The full listing needs to be output exactly.

RECORD SET ->
>>>

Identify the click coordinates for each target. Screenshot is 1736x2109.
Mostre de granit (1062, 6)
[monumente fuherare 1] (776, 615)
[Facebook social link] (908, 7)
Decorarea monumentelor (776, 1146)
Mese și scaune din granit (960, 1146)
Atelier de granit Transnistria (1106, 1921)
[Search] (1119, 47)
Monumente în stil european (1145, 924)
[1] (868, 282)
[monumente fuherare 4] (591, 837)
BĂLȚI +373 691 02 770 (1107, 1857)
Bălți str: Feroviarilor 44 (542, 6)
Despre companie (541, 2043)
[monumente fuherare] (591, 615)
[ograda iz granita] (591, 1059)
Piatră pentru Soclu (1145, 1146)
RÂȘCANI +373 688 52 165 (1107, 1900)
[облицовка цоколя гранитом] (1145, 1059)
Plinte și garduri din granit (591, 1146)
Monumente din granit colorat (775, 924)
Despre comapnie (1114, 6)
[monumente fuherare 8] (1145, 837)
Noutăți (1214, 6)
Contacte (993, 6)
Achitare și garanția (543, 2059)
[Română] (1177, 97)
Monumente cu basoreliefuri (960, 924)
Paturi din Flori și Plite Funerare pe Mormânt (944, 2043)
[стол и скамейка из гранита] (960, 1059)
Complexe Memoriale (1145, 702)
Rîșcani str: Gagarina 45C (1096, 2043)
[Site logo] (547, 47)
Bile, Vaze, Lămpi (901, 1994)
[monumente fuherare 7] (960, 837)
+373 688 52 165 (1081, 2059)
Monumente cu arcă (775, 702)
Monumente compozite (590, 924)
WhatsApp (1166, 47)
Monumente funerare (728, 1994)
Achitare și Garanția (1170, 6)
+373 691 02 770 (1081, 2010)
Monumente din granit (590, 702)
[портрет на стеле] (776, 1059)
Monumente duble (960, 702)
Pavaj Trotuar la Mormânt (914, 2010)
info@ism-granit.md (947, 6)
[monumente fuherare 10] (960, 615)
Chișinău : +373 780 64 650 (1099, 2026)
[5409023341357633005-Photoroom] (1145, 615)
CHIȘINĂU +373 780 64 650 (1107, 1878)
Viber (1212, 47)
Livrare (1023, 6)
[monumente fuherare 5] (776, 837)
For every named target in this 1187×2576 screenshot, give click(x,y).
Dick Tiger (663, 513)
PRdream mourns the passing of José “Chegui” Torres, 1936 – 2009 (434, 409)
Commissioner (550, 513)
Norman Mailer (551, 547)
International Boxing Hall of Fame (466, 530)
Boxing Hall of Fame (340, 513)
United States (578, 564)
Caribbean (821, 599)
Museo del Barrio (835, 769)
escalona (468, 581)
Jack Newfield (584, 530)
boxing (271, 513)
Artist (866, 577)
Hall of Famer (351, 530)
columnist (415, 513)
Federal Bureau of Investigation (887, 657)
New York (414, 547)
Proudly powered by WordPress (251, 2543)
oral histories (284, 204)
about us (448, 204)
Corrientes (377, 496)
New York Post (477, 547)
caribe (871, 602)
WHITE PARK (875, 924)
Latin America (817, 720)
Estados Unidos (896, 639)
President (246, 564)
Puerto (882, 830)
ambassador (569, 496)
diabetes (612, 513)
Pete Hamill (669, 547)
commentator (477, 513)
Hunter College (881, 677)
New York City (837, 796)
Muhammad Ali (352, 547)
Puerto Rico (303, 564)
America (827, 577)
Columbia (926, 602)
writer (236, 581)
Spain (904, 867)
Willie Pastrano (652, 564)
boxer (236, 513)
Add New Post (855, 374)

<<<

TASK RESPONSE ->
Identify the click coordinates for each target. Screenshot is 1736x2109.
Mostre de granit (1062, 6)
[monumente fuherare 1] (776, 615)
[Facebook social link] (908, 7)
Decorarea monumentelor (776, 1146)
Mese și scaune din granit (960, 1146)
Atelier de granit Transnistria (1106, 1921)
[Search] (1119, 47)
Monumente în stil european (1145, 924)
[1] (868, 282)
[monumente fuherare 4] (591, 837)
BĂLȚI +373 691 02 770 (1107, 1857)
Bălți str: Feroviarilor 44 (542, 6)
Despre companie (541, 2043)
[monumente fuherare] (591, 615)
[ograda iz granita] (591, 1059)
Piatră pentru Soclu (1145, 1146)
RÂȘCANI +373 688 52 165 (1107, 1900)
[облицовка цоколя гранитом] (1145, 1059)
Plinte și garduri din granit (591, 1146)
Monumente din granit colorat (775, 924)
Despre comapnie (1114, 6)
[monumente fuherare 8] (1145, 837)
Noutăți (1214, 6)
Contacte (993, 6)
Achitare și garanția (543, 2059)
[Română] (1177, 97)
Monumente cu basoreliefuri (960, 924)
Paturi din Flori și Plite Funerare pe Mormânt (944, 2043)
[стол и скамейка из гранита] (960, 1059)
Complexe Memoriale (1145, 702)
Rîșcani str: Gagarina 45C (1096, 2043)
[Site logo] (547, 47)
Bile, Vaze, Lămpi (901, 1994)
[monumente fuherare 7] (960, 837)
+373 688 52 165 (1081, 2059)
Monumente cu arcă (775, 702)
Monumente compozite (590, 924)
WhatsApp (1166, 47)
Monumente funerare (728, 1994)
Achitare și Garanția (1170, 6)
+373 691 02 770 (1081, 2010)
Monumente din granit (590, 702)
[портрет на стеле] (776, 1059)
Monumente duble (960, 702)
Pavaj Trotuar la Mormânt (914, 2010)
info@ism-granit.md (947, 6)
[monumente fuherare 10] (960, 615)
Chișinău : +373 780 64 650 (1099, 2026)
[5409023341357633005-Photoroom] (1145, 615)
CHIȘINĂU +373 780 64 650 (1107, 1878)
Viber (1212, 47)
Livrare (1023, 6)
[monumente fuherare 5] (776, 837)
For every named target in this 1187×2576 screenshot, give click(x,y).
Dick Tiger (663, 513)
PRdream mourns the passing of José “Chegui” Torres, 1936 – 2009 (434, 409)
Commissioner (550, 513)
Norman Mailer (551, 547)
International Boxing Hall of Fame (466, 530)
Boxing Hall of Fame (340, 513)
United States (578, 564)
Caribbean (821, 599)
Museo del Barrio (835, 769)
escalona (468, 581)
Jack Newfield (584, 530)
boxing (271, 513)
Artist (866, 577)
Hall of Famer (351, 530)
columnist (415, 513)
Federal Bureau of Investigation (887, 657)
New York (414, 547)
Proudly powered by WordPress (251, 2543)
oral histories (284, 204)
about us (448, 204)
Corrientes (377, 496)
New York Post (477, 547)
caribe (871, 602)
WHITE PARK (875, 924)
Latin America (817, 720)
Estados Unidos (896, 639)
President (246, 564)
Puerto (882, 830)
ambassador (569, 496)
diabetes (612, 513)
Pete Hamill (669, 547)
commentator (477, 513)
Hunter College (881, 677)
New York City (837, 796)
Muhammad Ali (352, 547)
Puerto Rico (303, 564)
America (827, 577)
Columbia (926, 602)
writer (236, 581)
Spain (904, 867)
Willie Pastrano (652, 564)
boxer (236, 513)
Add New Post (855, 374)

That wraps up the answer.